Decided: September 20, 2017

Panel consisted of Worthen, C.J., Hoyle, J., and Neeley, J.


Latoya Sekeitha Erwin appeals her conviction for criminal trespass. In one issue, Appellant challenges the legal sufficiency of the evidence to support her conviction. We affirm.


Appellant was charged by information with the offense of criminal trespass, a Class B misdemeanor.1 Appellant pleaded “not guilty,” and the case proceeded to a jury trial. At the conclusion of the trial, the jury found Appellant guilty of criminal trespass as charged in the information. The jury assessed her punishment at confinement in the county jail for a term of sixty days. However, the jury also determined that Appellant had never been convicted of a felony, and recommended that she be placed on community supervision for the term of her confinement. The trial court adjudged Appellant guilty of criminal trespass as charged in the information and placed her on community supervision for twenty months. This appeal followed.


In her sole issue, Appellant argues that the evidence is legally insufficient to support her conviction. More specifically, she contends that she received effective consent to lawfully enter the property.

Standard of Review

In Texas, the Jackson v. Virginia standard is the only standard that a reviewing court should apply in determining whether the evidence is sufficient to support each element of a criminal offense that the state is required to prove beyond a reasonable doubt. Brooks v. State, 323 S.W.3d 893, 912 (Tex. Crim. App. 2010). The relevant question is whether, after viewing the evidence in the light most favorable to the prosecution, any rational trier of fact could have found the essential elements of the crime beyond a reasonable doubt. Jackson v. Virginia, 443 U.S. 307, 319, 99 S. Ct. 2781, 2789, 61 L. Ed. 2d 560 (1979). This standard gives full play to the responsibility of the trier of fact to fairly resolve conflicts in the testimony, to weigh the evidence, and to draw reasonable inferences from basic facts to ultimate facts. Padilla v. State, 326 S.W.3d 195, 200 (Tex. Crim. App. 2010). The jury is the sole judge of the witnesses' credibility and the weight to be given their testimony. Brooks, 323 S.W.3d at 899.
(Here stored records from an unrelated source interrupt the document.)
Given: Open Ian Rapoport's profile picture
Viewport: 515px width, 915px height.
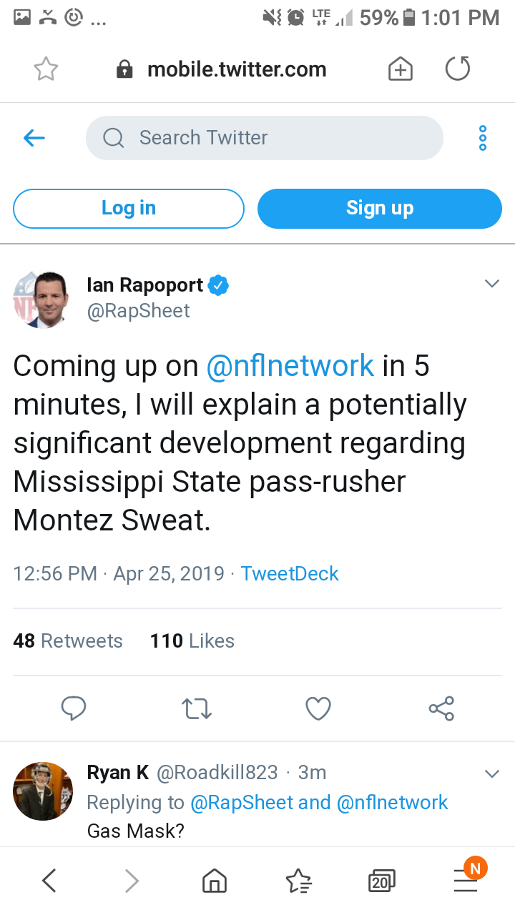Looking at the screenshot, I should 41,299.
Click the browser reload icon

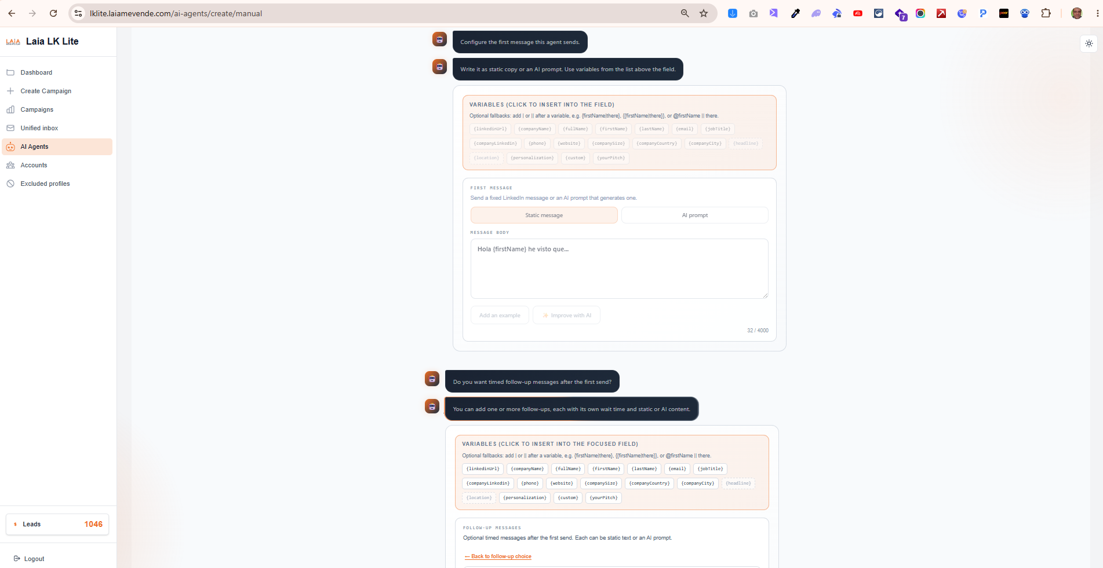click(x=53, y=13)
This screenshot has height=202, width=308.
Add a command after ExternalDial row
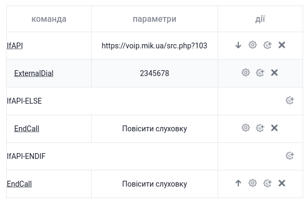260,73
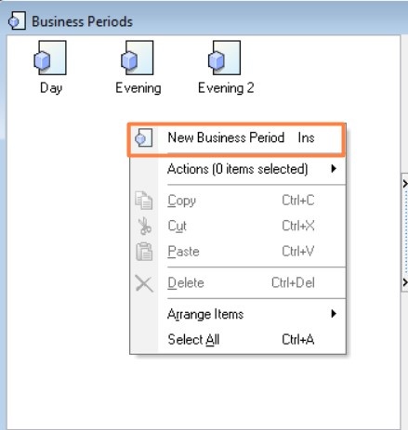The height and width of the screenshot is (430, 408).
Task: Click the Cut scissors icon
Action: click(x=144, y=226)
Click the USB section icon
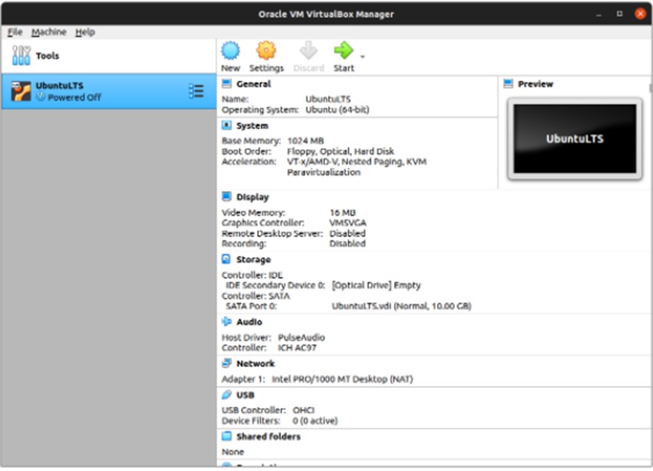This screenshot has height=471, width=653. [x=226, y=394]
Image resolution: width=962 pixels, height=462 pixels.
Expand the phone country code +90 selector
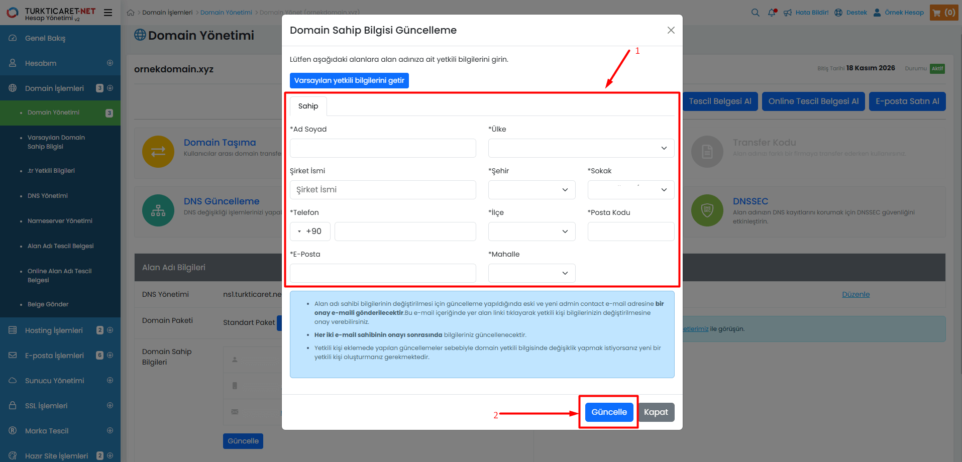[x=310, y=232]
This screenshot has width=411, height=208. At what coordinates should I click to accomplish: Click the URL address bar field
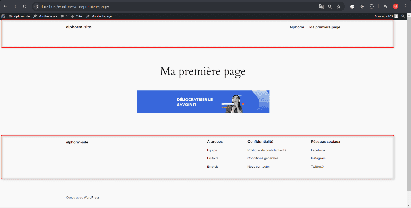coord(171,7)
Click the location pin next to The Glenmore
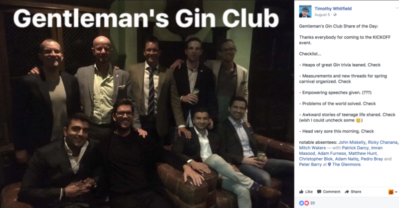This screenshot has height=208, width=399. [329, 165]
When the record supports conflicting inferences, we presume that the fact finder resolved the conflicts in favor of the prosecution and therefore defer to that determination. Clayton v. State, 235 S.W.3d 772, 778 (Tex. Crim. App. 2007). Direct and circumstantial evidence are treated equally. Id. Circumstantial evidence is as probative as direct evidence in establishing the guilt of an actor, and circumstantial evidence alone can be sufficient to establish guilt. Hooper v. State, 214 S.W.3d 9, 13 (Tex. Crim. App. 2007). A conclusion of guilt can rest on the combined and cumulative force of all the incriminating circumstances. Hernandez v. State, 190 S.W.3d 856, 864 (Tex. App.—Corpus Christi 2006, no pet.).

Applicable Law

A person commits the offense of criminal trespass if the person enters or remains on or in property of another, including residential land, without effective consent and the person (1) had notice that the entry was forbidden, or (2) received notice to depart but failed to do so. TEX. PENAL CODE ANN. § 30.05(a) (West Supp. 2016). “Notice” means oral or written communication by the owner or someone with apparent authority to act for the owner. Id. § 30.05(b)(2). “Residential land” means real property improved by a dwelling and zoned for or otherwise authorized for single-family or multifamily use. Id. § 30.05(b)(11). “Consent” means assent in fact, whether express or apparent. Id. § 1.07(11) (West Supp. 2016). “Effective consent” includes consent by a person legally authorized to act for the owner. Id. § 1.07(19). “Consent” is not effective if given by a person the actor knows is not legally authorized to act for the owner. Id. § 1.07(19)(B).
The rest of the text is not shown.